- **Short exercise**:
Duplicate the data from the line with "You are a computer-use" up to and including the line with "point(335,336)". Omit the pictures from your answer.

- **Material for the task**:
• • • •
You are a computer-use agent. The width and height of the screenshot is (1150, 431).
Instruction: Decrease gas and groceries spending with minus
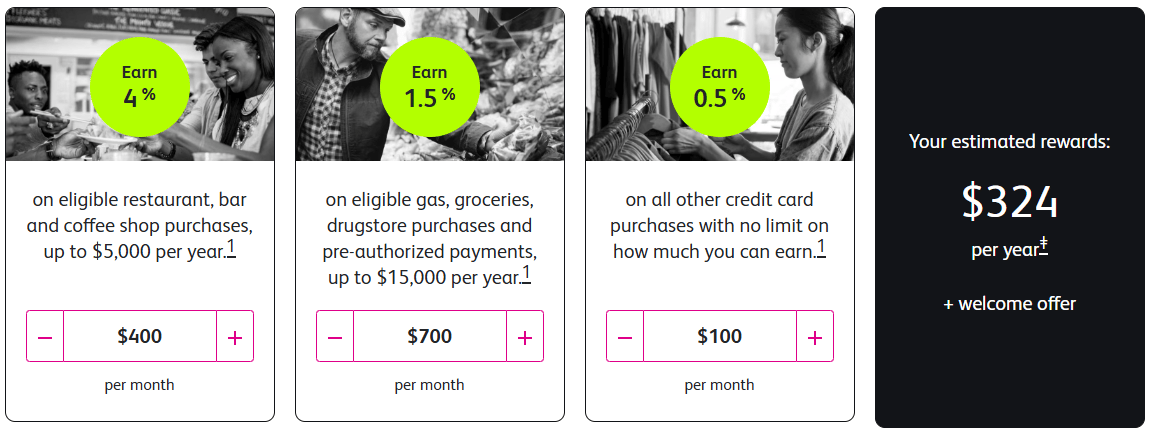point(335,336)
• • • •
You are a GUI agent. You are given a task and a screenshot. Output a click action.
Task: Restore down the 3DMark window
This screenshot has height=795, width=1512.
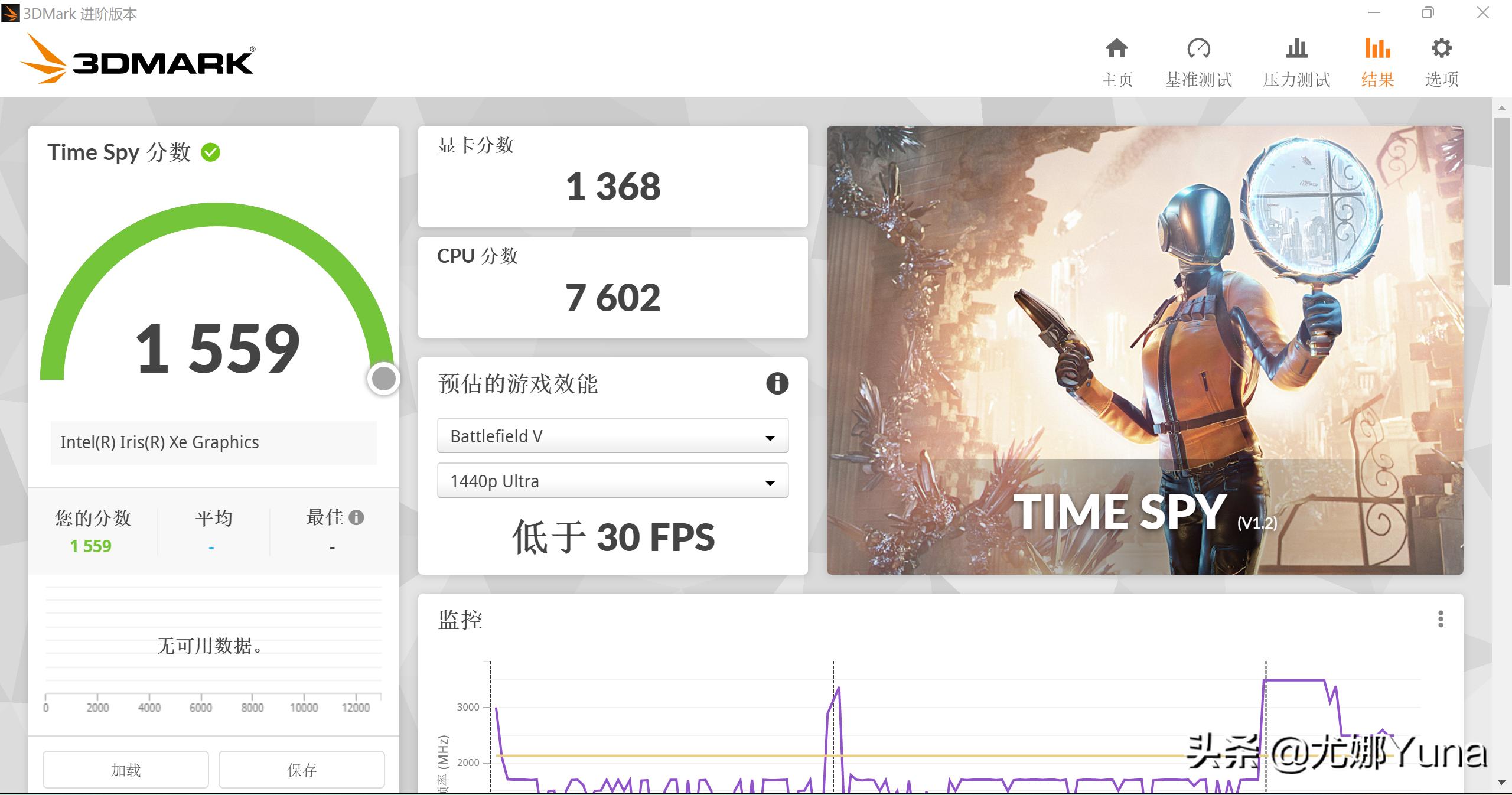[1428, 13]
• • • •
- **Written response**:
You are a computer-use agent. The width and height of the screenshot is (1150, 431).
Instruction: Decrease gas and groceries spending with minus
point(335,336)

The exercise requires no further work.